O art. 171 do CTN exige autorização legal e concessões recíprocas
O Código Tributário Nacional prevê que a lei pode autorizar transação mediante concessões mútuas para terminar o litígio e extinguir o crédito. A Lei 13.988 concretiza essa moldura na esfera federal. Por isso, uma proposta particular enviada ao órgão não produz, sozinha, os efeitos de acordo; é necessário enquadramento na modalidade e aceitação formal.
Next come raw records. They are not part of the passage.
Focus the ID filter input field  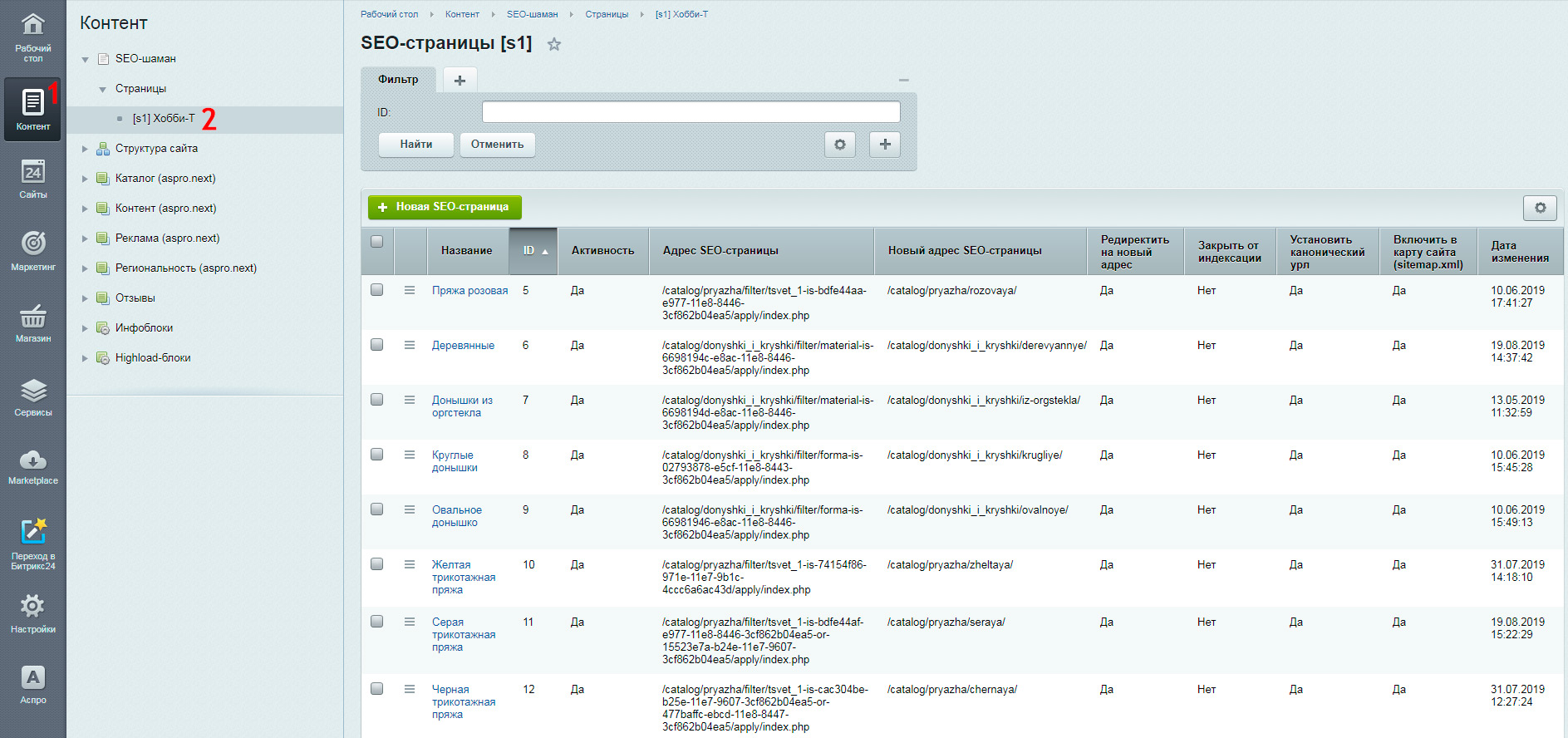point(691,112)
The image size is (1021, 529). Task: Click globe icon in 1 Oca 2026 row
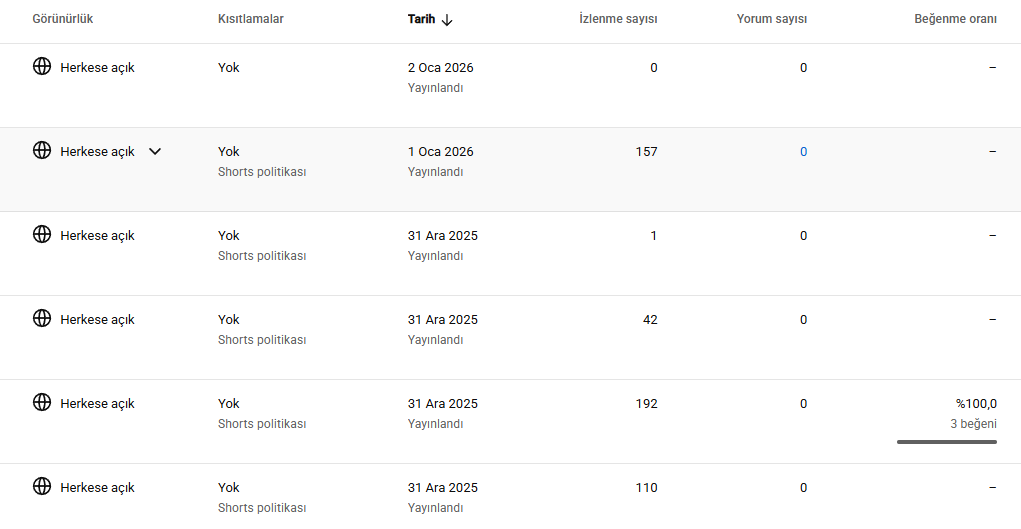(42, 150)
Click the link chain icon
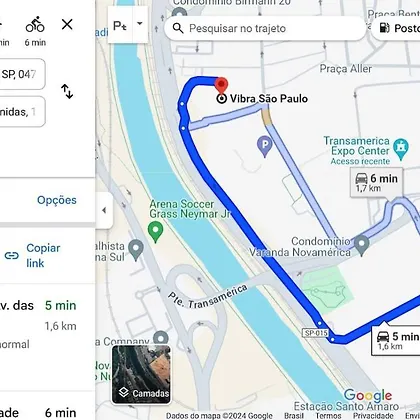This screenshot has width=420, height=420. [12, 256]
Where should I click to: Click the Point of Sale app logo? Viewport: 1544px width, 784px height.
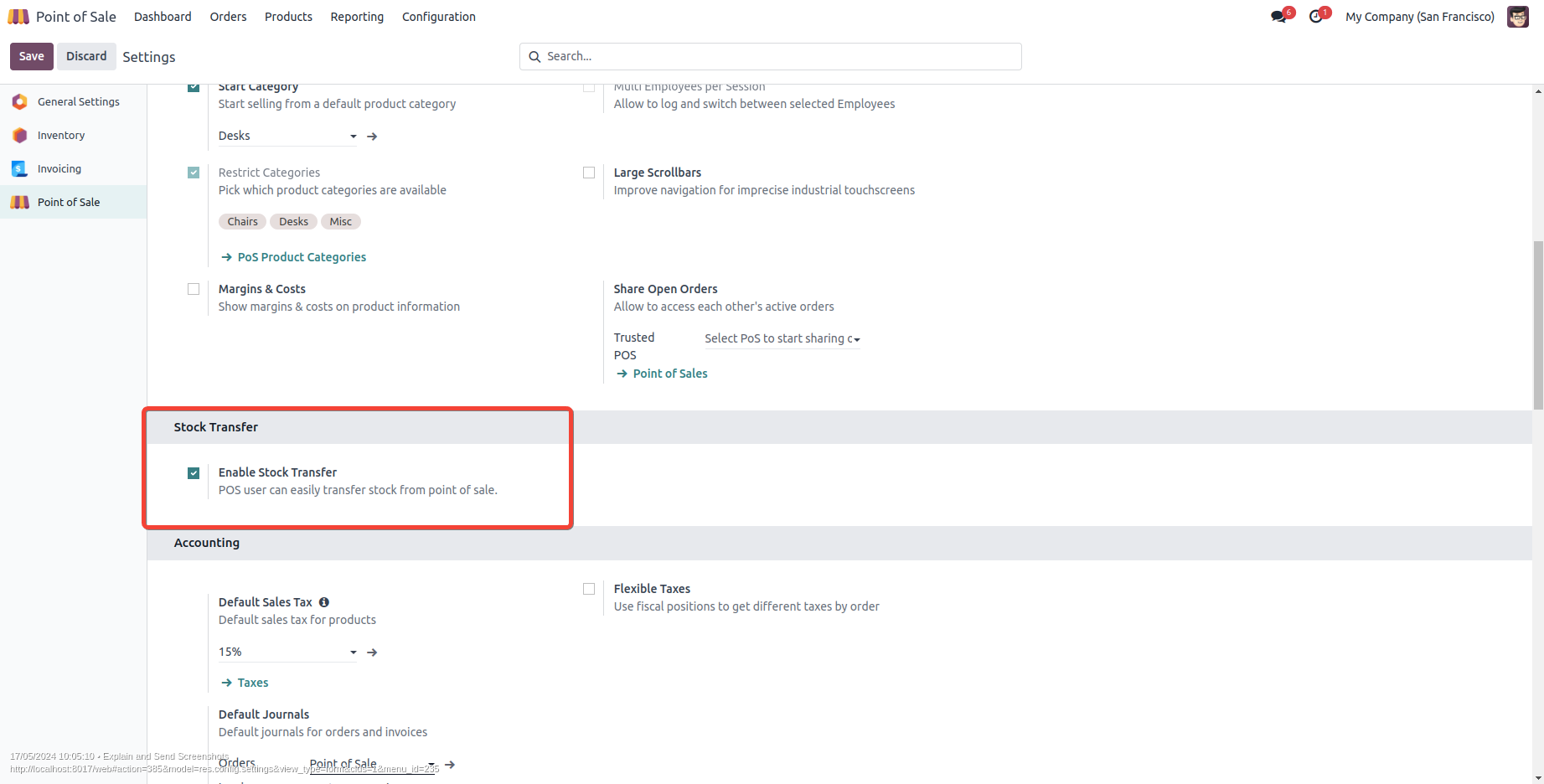click(x=18, y=17)

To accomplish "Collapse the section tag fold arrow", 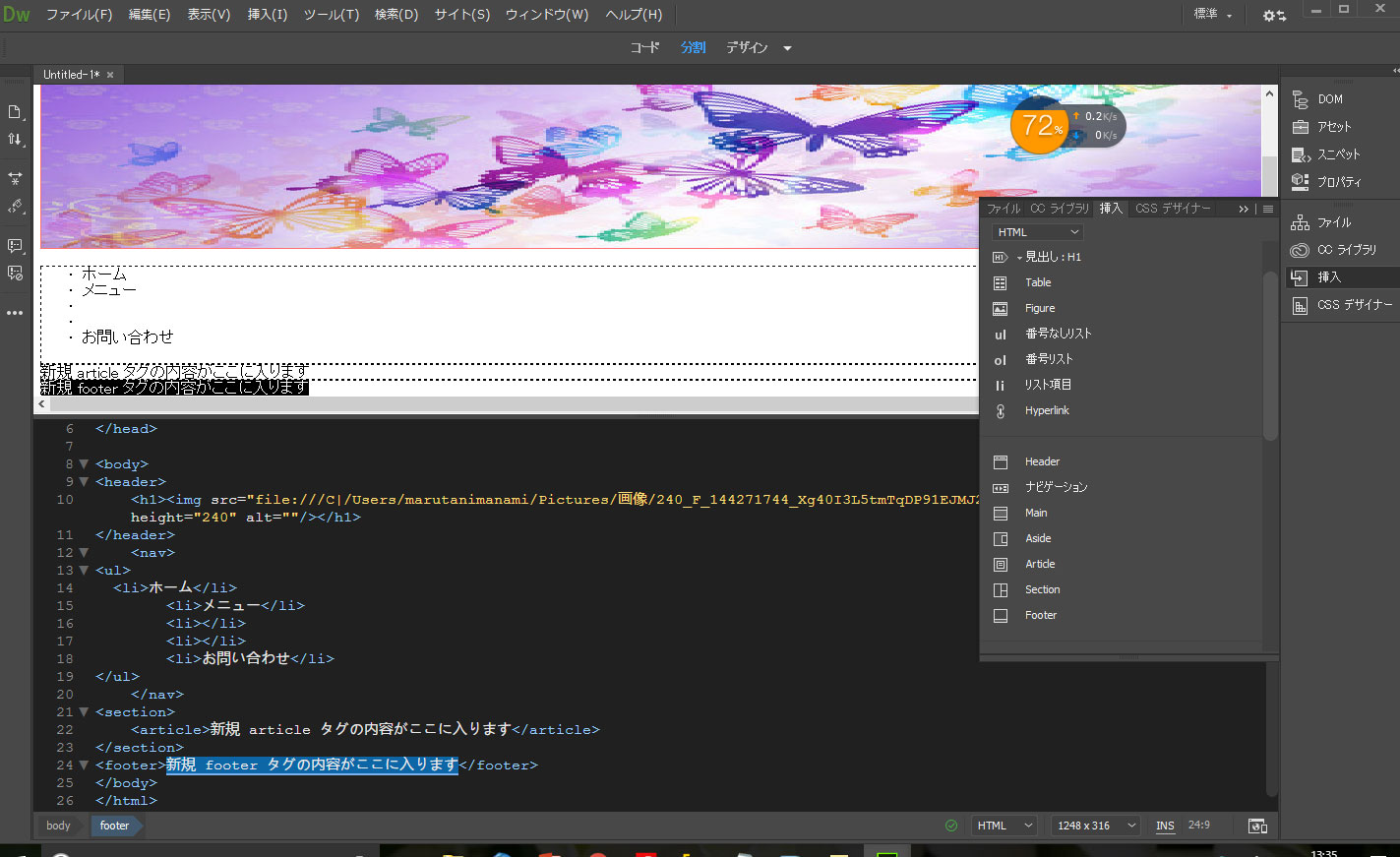I will (84, 712).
Há transação por adesão, com condições coletivas divulgadas em edital, e negociação individual, sujeita a instrução e análise. Também existem ofertas voltadas a controvérsias específicas. O nome comum não uniformiza requisitos, descontos ou prazos.
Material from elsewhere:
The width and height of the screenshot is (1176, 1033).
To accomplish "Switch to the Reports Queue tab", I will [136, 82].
Benefício possível não é direito a reduzir o principal
Na dívida ativa, a PGFN avalia o grau de recuperabilidade e aplica os limites legais. Descontos, quando permitidos, não autorizam reduzir livremente o principal do tributo, e a modalidade pode não oferecer abatimento algum. O parcelamento convencional, por sua vez, continua disponível em regime próprio e não depende do mesmo diagnóstico, mas em regra não traz os benefícios diferenciados da transação.
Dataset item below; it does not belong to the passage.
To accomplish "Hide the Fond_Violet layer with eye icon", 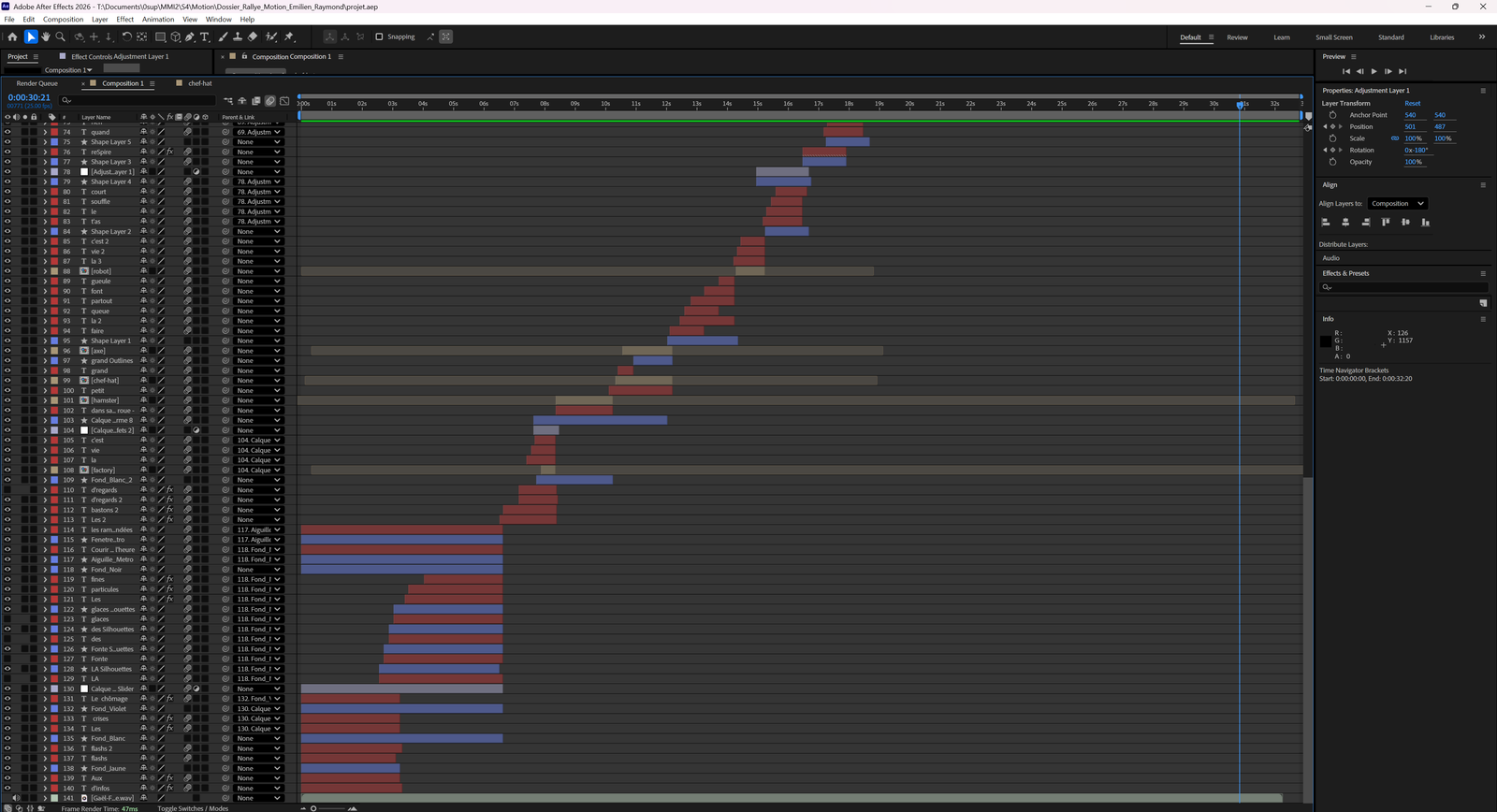I will (x=7, y=709).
Uma pessoa com inscrição pequena pode caber em edital de pequeno valor; uma empresa com passivo elevado ou situação especial pode avaliar transação individual. Outra dívida, embora federal, pode estar fora de ambas por sua fase, natureza, garantia ou data de inscrição.
O acordo suspende a cobrança, mas a extinção vem depois
Quando a transação envolve moratória ou parcelamento, a exigibilidade fica suspensa nos termos do art. 151 do CTN. Isso impede a cobrança coercitiva do crédito abrangido enquanto o acordo estiver regular, sem significar que o débito já foi extinto. O art. 3º, § 3º, da Lei 13.988 determina que a extinção só ocorre após o cumprimento integral das condições.
A distinção aparece na prática: durante as prestações, o contribuinte pode obter regularidade fiscal nas condições legais; se o acordo for rescindido, os benefícios são afastados, os pagamentos são deduzidos e a cobrança do restante retorna.
Confissão, informações e regularidade futura fazem parte da troca
A aceitação é plena e irretratável quanto às condições e constitui confissão dos créditos incluídos. A lei ainda exige boa-fé, transparência patrimonial quando solicitada e cumprimento de obrigações previstas no termo. Em negociações da dívida ativa, a regulamentação pode exigir regularização de novos débitos e manutenção do FGTS.
Antes de aderir, leia a lista exata de inscrições, a cláusula de desistência de processos, as garantias e o fluxo de pagamento. Um termo adequado resolve um passivo delimitado; ele não corrige dívida inexistente nem substitui pedido de revisão quando o problema é erro na cobrança.
Perguntas frequentes
Transação tributária e parcelamento são a mesma coisa?
Não. Ambos podem dividir o pagamento e suspender a exigibilidade, mas a transação admite concessões condicionadas e obrigações definidas pela Lei 13.988, pelo edital ou pelo termo.
A dívida some quando o acordo é assinado?
Não. A assinatura suspende a cobrança nas hipóteses legais; a extinção do crédito depende do cumprimento integral das condições.